Chuck: And that was very similar when I left both Rolls Royce was sort of to get into the tech world and really help other customers embrace it, so the communicators embrace it. I sort of understand where you are coming from, and as I mentioned, I mean it was about six months ago when we first met. We talked about doing an episode of this together. 
 
Sonia: I can't believe it's been six months.
 
Chuck: I know, but the timing is perfect because very recently, you guys released a report on this technology gap in corporate communications. So before we get into too much detail, why did SocialChorus want to do the study?
 
Sonia: For two reasons. The first one, we really wanted to understand the challenges that communicators face with their employee communications that we can help solve them. Also, many of our customers and our perspective customers need to make the case for investments and communications platforms. I know when I was at the Gap and making the case for a SocialChorus platform, by the way, I was a customer before I was an employee, so I had to put together the data to support what I instinctively knew was the right thing to do and I was hungry for any research I could get my hands on so that I could make that case.

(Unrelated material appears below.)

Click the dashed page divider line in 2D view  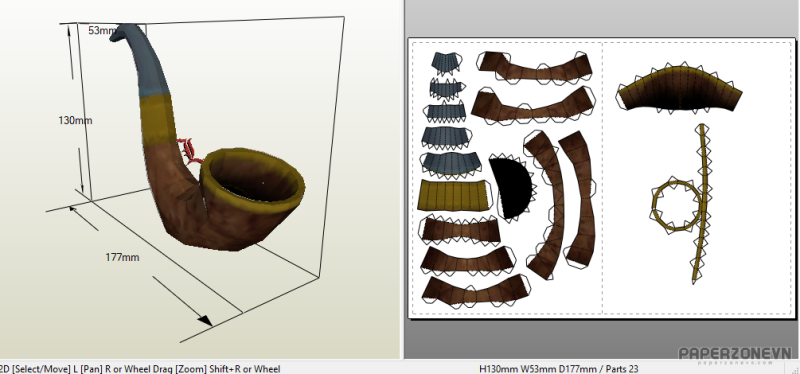point(603,177)
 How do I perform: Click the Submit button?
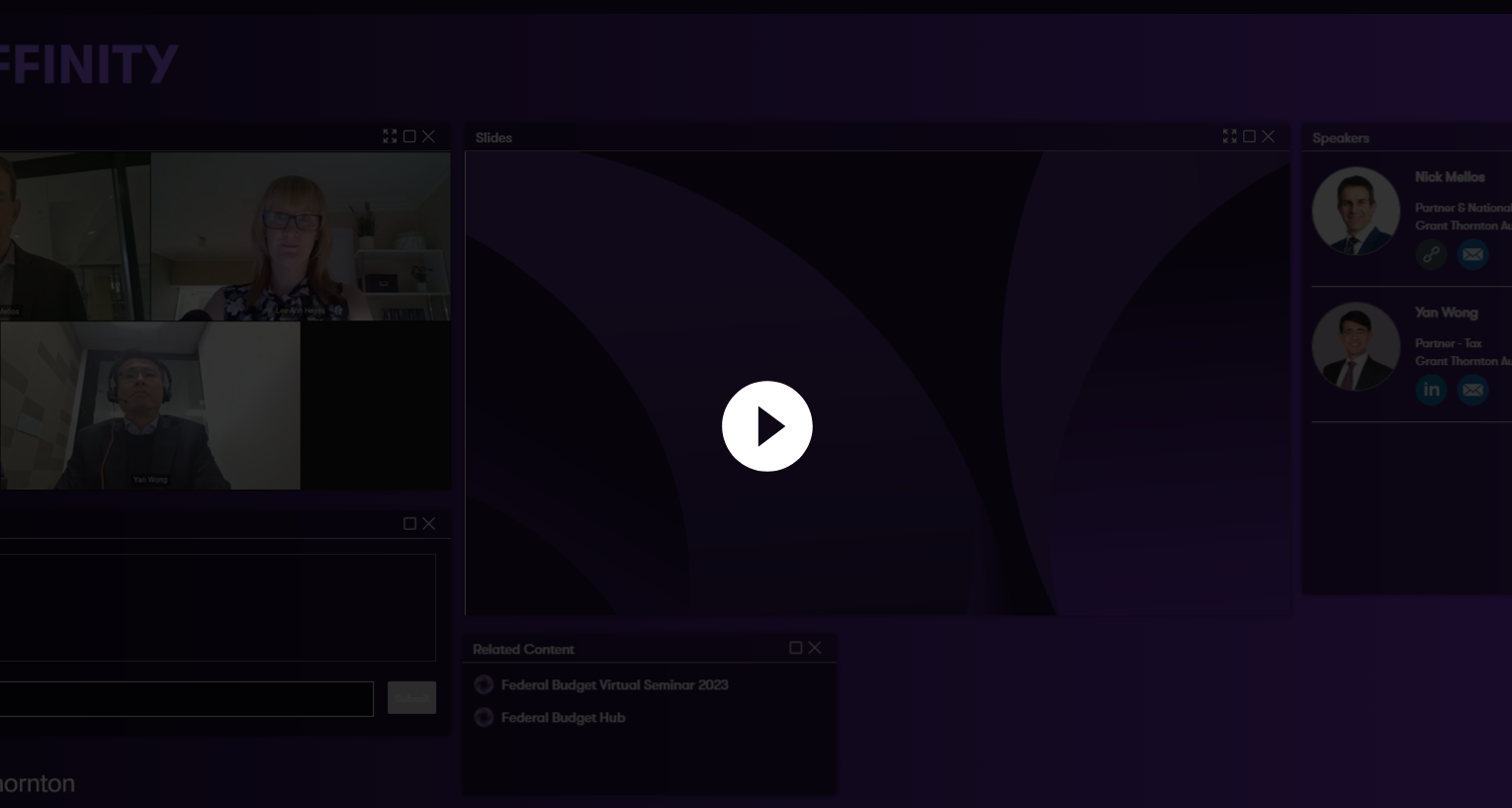(411, 698)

So of course many of our customers and our potential customers, they understand all the challenges that we uncovered in the survey. Believe me, they feel the pain. They already know all of this but when they are building the business cases to take to their leaders on why they need to improve their communications platform, they need the data to back it up. So we did the research to help with that business case.
 
Chuck: And before getting in too much of the findings, which you will in a little bit, I'm curious, was SocialChorus surprised at what you found or did it just simply confirm some things for you?
 
Sonia: I would say it mostly confirmed things. What surprised me was how affirmative the data was. Yeah, so I know we are going to get into the data shortly but for example, 97% said they face challenges with the tools they use. That's basically everyone.
 
Chuck: There is some statistical anomaly there but you are right. It's basically everybody.
 
Sonia: So I think it was really just how strong the data was confirming again the things that we as communicators instinctively know and having the data to be able to back it up.
 
Chuck: And then from this report, there’s a really interesting phrase describing internal communications. I'm going to read it and then have you go into this little more depth on it but the phrase is "We have an entire profession that's trying to win a new game while playing the old rules with worn out equipment."
 
Sonia: Pretty bold statement, huh?
 
Chuck: I like it. But dig deeper into that for me.
 
Sonia: So the way that we've communicated, the entire world around us, you know you said you are a technology buff. Instead of calls, instead of calling each other, we text each other. We don't email anymore. We are using Snapchat or we are on...I met you through Twitter before we met at the conference. We've just completely changed the way that we communicate and interact with our world and yet, when we come to work, all of the old tools and the way that we communicate with our employees are sort of from their early age of the digital revolution and we really haven't overcome those obstacles and met our employees in the way that they want to be communicated with. Meet them where they are and also how they want to be communicated with. So that's what we mean by playing with the old rules and with old equipment.
 
Chuck: But it's a brand new game, which I think that's a great analogy for communicators because it is so often and I'm sure you see this that when...and we probably both saw. When you are in that day-to-day practitioner every day you sometimes lose sight of perspective in what's new and what's out there and if you can achieve new things or install new technology and you just sort of get into this habitual nature of recycling over and over. So you are right. Those are definitely the old rules and the worn out equipment but employees, I think now have a much higher expectation of that.
 
Sonia: They do. I think employees are, you know they are demanding transparent real time communication and they want companies that are going to bring that to them in the way that they are used to communicating in their day-to-day lives.
 
Chuck: And really, it was no surprise to me when you guys asked the most frequent channel used and email came out, I think it was right around nearly half, and a guest from one of the very early episodes of ICology used this phrase around email saying there is this floating cloud of hate. It's what she's called it around email. So the fact that half came out as a frequent channel, is this a good thing, is this a bad thing, or is this just corporate reality?
 
Sonia: I think it's all of the above and I hope that doesn't sound like a copout but on the one hand, email is something that we are very comfortable with and we can get our messages into it and we can get them out quickly and a lot of people in corporate America are used to receiving email and it doesn't require a lot of additional technology although I did listen to that podcast that you were referring to and I do understand that there are some advances in email, so that's a good thing. Here is the bad thing. The data shows that there is something like a third of employees don't even have access to a computer and they are out in the field. 
 
So if you are trying to communicate through email and that's your primary method of communication, you are missing a huge portion of your audience and then even if there are not employees who don't have a...so maybe there are employees who have a computer and they do have email but we have a whole generation coming into the workforce that, as we said before, they don't use email anymore.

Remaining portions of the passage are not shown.